Daniel Elegberun

Posted on Jul 30, 2021

Unboxing a Database-How Databases Work Internally

#database #bigdata #distributedsystems

Cover Photo by Javier Miranda on Unsplash

Databases are one of those abstract, mysterious things that "just work" when you run an insert statement, where's the data stored?. How is it stored? Why are queries so fast? What's underneath the black box of a database? Sometimes it all just feels like magic.

It's 1 am in Lagos and I can't sleep. I pick up my phone and head to Google to help me demystify this black box. The next words you read are my attempt to unbox a database.

My focus on this article will be on SQL databases but I believe the underlying concepts can be passed to other types of databases. Before we go on let us define some terms.

Database

A database is a set of physical files(data) on a hard disk stored and accessed electronically from a computer system. Usually created by the CREATE DATABASE statement.

Database management system

A database management system is software that handles the storage, retrieval, and updating of data in a computer system.

dbms — Popular database management systems

Database engine

A database engine is the underlying software component that a database management system uses to create, read, update and delete data from a database.

What is the difference between a database management system and a database engine?

The database management system is the software with its functions that allow us to connect to a database engine.
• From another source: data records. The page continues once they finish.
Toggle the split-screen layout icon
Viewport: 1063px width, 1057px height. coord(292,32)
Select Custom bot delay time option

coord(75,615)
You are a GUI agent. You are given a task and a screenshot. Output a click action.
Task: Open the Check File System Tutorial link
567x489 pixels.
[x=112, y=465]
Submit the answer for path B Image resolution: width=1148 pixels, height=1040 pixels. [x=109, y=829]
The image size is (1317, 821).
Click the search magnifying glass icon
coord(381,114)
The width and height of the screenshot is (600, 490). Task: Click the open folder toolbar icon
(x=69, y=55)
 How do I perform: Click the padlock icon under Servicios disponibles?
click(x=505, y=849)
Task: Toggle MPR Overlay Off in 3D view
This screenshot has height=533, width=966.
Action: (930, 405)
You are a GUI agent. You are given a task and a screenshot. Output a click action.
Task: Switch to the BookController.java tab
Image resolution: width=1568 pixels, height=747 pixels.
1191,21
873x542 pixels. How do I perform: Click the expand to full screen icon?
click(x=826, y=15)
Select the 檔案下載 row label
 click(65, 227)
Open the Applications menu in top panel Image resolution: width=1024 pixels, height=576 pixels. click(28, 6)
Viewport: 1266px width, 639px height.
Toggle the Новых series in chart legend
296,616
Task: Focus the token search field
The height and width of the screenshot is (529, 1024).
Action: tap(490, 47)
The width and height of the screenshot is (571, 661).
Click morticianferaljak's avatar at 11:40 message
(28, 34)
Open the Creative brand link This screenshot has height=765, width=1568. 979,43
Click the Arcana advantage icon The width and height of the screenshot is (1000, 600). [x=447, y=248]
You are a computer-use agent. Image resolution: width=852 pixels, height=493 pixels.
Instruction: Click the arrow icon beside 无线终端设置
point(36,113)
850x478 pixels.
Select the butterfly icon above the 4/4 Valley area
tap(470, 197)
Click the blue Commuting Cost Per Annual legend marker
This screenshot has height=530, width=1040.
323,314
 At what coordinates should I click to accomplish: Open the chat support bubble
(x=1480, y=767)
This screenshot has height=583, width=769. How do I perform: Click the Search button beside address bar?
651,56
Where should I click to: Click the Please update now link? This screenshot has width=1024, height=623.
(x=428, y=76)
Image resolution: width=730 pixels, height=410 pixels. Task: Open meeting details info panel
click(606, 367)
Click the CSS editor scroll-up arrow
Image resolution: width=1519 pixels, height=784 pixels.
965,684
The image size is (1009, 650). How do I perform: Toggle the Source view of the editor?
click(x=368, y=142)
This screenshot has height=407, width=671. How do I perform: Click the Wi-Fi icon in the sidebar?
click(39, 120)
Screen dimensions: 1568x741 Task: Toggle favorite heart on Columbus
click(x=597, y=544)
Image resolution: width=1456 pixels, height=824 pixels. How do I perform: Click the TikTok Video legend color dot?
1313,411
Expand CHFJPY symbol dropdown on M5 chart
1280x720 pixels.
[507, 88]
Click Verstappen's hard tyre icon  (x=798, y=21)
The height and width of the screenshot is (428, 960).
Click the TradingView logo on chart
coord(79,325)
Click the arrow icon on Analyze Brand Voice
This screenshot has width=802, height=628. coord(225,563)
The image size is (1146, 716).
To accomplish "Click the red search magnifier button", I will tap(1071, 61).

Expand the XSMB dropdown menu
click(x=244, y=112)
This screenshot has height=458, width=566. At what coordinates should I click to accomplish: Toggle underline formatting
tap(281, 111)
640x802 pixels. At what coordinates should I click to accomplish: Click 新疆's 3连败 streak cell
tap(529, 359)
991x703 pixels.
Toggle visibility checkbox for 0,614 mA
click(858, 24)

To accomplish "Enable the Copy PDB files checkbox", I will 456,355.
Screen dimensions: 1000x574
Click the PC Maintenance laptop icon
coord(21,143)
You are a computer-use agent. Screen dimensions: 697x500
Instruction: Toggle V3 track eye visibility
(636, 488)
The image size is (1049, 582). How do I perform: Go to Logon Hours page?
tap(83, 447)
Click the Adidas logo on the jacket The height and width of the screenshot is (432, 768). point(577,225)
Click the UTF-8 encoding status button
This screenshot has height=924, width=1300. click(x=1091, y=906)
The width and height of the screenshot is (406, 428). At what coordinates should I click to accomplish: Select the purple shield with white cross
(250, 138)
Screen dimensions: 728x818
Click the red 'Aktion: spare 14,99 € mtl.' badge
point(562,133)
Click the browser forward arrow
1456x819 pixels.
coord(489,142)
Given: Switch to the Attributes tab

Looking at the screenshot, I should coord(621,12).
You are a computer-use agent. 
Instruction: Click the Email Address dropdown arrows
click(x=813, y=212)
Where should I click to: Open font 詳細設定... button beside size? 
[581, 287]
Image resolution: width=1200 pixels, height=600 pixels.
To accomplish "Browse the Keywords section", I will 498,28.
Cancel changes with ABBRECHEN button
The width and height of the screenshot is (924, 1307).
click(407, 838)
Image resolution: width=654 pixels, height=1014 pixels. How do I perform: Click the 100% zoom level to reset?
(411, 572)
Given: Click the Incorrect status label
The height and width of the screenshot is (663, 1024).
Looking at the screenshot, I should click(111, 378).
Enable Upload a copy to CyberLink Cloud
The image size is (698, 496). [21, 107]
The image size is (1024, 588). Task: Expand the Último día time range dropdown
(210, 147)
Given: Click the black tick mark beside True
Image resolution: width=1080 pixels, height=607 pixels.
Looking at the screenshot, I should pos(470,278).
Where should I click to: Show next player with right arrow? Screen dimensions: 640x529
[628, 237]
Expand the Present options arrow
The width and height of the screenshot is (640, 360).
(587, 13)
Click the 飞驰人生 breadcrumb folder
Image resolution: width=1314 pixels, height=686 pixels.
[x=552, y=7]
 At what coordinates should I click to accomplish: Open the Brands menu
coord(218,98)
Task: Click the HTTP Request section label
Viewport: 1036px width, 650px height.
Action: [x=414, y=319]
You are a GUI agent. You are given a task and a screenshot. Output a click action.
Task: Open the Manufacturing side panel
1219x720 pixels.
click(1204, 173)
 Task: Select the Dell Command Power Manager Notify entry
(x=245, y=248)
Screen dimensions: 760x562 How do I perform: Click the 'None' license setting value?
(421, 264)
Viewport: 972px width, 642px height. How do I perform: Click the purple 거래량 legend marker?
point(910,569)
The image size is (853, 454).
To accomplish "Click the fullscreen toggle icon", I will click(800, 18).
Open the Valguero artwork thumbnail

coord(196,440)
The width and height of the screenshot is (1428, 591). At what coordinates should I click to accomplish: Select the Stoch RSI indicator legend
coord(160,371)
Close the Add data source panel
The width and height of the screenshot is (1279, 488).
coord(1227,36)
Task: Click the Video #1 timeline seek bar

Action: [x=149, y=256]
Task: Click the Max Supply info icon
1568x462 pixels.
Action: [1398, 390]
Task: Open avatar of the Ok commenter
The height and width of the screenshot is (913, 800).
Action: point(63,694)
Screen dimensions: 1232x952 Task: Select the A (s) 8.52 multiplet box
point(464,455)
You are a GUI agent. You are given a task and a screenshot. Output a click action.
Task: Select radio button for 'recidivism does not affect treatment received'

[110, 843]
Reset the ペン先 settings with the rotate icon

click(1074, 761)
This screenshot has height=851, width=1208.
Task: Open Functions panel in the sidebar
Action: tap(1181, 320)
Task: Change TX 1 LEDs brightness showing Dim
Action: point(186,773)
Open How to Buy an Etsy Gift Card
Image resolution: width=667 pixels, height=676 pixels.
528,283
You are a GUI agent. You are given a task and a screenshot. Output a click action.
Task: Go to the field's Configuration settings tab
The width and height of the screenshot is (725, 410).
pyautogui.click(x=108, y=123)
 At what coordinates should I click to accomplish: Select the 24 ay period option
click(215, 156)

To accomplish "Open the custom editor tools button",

The database engines are the internal tools that allow or facilitate a certain number of operations on the tables and their data.

How does a database management system store data?

Most database management systems store data in files. MySQL for example stores data in files in a specific directory that has the system variable "datadir". Opening a MySQL console and running the following command will tell you exactly where the folder is located.

mysql>  SHOW VARIABLES LIKE 'datadir';
+---------------+-----------------+
| Variable_name | Value           |
+---------------+-----------------+
| datadir       | /var/lib/mysql/ |
+---------------+-----------------+
1 row in set (0.01 sec)

This stack overflow answer explains it really well.

As you can see from the above command, my "datadir" was located in /var/lib/mysql/. The location of the "datadir" may vary in different systems. The directory contains folders and some configuration files. Each folder represents a MySQL database and contains files with data for that specific database, below is a screenshot of the "datadir" directory in my system.

Each folder in the directory represents a MySQL database. Each database folder contains files that represent the tables in that database. There are two files for each table, one with a .frm extension and the other with a .idb extension. See the screenshot below.

The .frm table file stores the table's format. Details: MySQL .frm File Format
The .ibd file stores the table's data. Details: InnoDB File-Per-Table Tablespaces

When we insert a record into a table we are actually inserting into a datafile. A page (representing the rows of the table)is created in that datafile. By default, all datafiles have a page size of 16KB, you can reduce or increase the page size depending on the database engine you are using.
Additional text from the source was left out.